An ineffable moment

[2008-12-31+07:00 / 2009-01-01Z]

If we add it all up, the XML Schema Working Group has spent a lot of time, since the beginning of the group, worrying about leap seconds.

XSD 1.0 attempts to accommodate them in its descriptions of the date/time types, but leaves some aspects of behavior unspecified. Accordingly, implementations of XSD 1.0 vary wildly in how carefully they handle leap seconds; not every implementation comes with built-in knowledge of when leap seconds have occurred in the past, and not every implementation enforces the rules which specify that, when they occur in the future, leap seconds will occur only at midnight, UTC, at the end of a month. You can read some things on the Web that seem to imply leap seconds can only occur at the end of June or December, or possibly also March and September, but that’s not what the relevant spec says. The quarter days are to be preferred, but in principle a leap second could occur at the end of any month. You can also read things on the Web that suggest many people are uncertain whether the responsible authorities could in principle insert (or delete) two leap seconds at a time, or even more.
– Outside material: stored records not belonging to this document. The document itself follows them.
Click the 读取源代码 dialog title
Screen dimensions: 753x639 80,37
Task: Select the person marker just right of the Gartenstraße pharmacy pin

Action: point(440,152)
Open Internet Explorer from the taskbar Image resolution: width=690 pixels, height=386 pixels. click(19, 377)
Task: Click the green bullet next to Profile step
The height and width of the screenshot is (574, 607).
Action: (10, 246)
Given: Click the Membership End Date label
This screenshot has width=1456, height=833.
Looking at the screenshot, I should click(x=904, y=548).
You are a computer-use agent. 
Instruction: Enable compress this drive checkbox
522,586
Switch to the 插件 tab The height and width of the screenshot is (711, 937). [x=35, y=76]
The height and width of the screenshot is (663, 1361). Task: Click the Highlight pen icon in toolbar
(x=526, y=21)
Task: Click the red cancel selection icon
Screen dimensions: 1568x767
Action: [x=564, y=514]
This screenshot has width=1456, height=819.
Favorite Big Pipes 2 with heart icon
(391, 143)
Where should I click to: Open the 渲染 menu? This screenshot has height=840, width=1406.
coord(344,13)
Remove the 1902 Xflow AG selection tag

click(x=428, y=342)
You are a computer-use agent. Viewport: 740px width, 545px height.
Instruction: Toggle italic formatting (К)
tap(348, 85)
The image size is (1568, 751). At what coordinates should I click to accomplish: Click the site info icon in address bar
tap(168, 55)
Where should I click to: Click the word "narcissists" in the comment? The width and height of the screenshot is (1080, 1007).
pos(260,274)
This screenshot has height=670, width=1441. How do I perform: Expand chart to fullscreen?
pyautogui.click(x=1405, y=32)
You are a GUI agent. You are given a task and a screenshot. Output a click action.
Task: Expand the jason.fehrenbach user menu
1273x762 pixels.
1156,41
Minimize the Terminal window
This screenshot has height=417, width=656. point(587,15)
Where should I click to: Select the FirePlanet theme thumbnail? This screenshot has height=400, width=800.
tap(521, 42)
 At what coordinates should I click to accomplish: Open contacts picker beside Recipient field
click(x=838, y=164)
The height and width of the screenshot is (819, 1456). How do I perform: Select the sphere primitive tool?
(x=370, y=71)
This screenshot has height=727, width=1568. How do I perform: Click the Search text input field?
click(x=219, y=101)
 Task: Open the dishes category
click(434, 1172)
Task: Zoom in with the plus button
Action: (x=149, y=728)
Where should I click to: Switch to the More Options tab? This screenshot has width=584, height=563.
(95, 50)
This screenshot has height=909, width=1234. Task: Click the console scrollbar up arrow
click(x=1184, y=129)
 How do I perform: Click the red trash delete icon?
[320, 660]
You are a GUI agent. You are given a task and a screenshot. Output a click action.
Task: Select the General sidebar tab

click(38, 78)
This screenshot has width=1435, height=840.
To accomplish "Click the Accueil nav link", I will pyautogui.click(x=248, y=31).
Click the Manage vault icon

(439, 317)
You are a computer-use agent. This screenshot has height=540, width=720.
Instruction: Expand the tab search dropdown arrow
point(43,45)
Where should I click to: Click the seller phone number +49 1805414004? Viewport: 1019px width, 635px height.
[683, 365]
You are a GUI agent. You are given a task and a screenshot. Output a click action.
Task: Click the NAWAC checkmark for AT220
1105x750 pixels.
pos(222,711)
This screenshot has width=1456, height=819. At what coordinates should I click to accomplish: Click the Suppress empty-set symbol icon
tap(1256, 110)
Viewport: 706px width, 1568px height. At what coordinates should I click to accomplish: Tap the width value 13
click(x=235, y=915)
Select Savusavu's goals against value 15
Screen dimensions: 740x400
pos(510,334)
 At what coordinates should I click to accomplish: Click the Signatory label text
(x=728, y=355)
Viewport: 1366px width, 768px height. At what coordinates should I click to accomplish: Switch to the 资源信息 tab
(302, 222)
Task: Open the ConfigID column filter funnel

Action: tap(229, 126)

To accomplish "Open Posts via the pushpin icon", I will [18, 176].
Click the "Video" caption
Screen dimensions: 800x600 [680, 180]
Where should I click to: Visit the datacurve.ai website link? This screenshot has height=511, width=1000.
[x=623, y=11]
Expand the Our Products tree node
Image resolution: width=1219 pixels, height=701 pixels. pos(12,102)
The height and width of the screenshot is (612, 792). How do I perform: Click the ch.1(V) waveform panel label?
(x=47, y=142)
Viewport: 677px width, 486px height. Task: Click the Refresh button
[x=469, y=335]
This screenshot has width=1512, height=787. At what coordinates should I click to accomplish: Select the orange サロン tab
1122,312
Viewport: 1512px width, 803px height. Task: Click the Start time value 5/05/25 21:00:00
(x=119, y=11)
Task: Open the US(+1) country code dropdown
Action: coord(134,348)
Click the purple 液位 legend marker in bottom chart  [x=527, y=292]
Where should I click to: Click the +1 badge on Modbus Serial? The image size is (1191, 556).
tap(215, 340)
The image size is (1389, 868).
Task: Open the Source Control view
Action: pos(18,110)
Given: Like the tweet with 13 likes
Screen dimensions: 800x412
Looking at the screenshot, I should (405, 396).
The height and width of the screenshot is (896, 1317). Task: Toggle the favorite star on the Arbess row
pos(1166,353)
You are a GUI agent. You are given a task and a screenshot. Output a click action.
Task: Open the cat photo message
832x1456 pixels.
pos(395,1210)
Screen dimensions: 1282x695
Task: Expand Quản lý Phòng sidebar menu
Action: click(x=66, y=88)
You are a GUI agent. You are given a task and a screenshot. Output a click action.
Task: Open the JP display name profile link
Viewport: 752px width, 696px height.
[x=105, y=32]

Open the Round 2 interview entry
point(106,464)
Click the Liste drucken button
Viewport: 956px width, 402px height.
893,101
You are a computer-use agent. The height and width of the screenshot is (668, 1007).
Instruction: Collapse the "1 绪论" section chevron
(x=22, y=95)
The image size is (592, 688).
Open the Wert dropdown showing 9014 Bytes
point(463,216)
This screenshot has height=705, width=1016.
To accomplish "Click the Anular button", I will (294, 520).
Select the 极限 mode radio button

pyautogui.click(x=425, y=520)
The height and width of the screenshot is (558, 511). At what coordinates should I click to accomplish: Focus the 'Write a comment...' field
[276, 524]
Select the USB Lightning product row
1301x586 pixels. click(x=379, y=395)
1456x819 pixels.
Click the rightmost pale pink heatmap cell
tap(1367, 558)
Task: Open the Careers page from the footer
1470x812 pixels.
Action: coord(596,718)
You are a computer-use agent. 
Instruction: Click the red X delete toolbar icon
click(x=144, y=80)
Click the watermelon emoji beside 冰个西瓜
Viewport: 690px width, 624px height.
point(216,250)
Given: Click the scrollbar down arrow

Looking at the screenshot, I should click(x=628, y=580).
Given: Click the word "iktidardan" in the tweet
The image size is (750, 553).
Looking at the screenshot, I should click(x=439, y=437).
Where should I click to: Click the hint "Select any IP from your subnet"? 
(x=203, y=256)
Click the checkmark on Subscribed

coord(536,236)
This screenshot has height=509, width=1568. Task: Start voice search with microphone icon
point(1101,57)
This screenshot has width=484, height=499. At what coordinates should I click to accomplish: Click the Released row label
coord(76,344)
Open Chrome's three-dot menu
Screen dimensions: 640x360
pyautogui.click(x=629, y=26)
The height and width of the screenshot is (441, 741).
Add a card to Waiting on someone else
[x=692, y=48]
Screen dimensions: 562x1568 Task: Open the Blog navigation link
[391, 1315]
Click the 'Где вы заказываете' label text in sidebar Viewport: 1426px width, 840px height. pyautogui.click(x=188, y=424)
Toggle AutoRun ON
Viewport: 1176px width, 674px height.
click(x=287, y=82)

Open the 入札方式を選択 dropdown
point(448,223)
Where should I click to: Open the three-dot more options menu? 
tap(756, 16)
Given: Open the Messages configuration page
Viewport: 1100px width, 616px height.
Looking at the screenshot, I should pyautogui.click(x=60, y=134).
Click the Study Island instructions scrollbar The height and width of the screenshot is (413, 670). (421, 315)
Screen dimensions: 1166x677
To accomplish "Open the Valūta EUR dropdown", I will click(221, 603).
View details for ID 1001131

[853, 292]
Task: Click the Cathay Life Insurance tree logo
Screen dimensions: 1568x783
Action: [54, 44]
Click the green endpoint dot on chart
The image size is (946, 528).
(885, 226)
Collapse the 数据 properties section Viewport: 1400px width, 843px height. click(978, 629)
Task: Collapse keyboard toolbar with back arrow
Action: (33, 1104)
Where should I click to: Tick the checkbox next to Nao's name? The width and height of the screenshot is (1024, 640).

I was unsure myself, until some time after I read the relevant specification it finally dawned on me that the answer is no.

[“The relevant spec?” asked Enrique. “Which is that?” “Well, if you want to be precise, it’s Recommendation ITU-R TF.460-6: Standard-frequency and time-signal emissions, published by the International Telecommunications Union (Geneva: ITU, February 2002). I don’t remember how I managed to acquire a copy.” “And how can you be sure there can never be adjacent leap seconds, if it doesn’t say that flat out?” “What it says is that leap seconds are to be added at the end of some month, UTC, in order to keep UTC within 0.8 seconds of the appropriate solar time measure (maybe UT1 or UT2, but it’s been a while and I forget the details). If after adding two leap seconds, UTC is within 0.8 seconds of solar time, then before they were added it must have been more than 0.8 seconds off. But it’s not allowed to be more than 0.8 seconds off — that’s the point of adding or deleting leap seconds.” “What if there was a large change between January and June?” insisted Enrique. “Then the spec implies that a leap second should be added between January and June. The spec does not limit the insertion of leap seconds to December 31 and June 30, it just says to prefer those dates. I think the implication is pretty clear that if you need to add a leap second at the end of May, you are supposed to do so.”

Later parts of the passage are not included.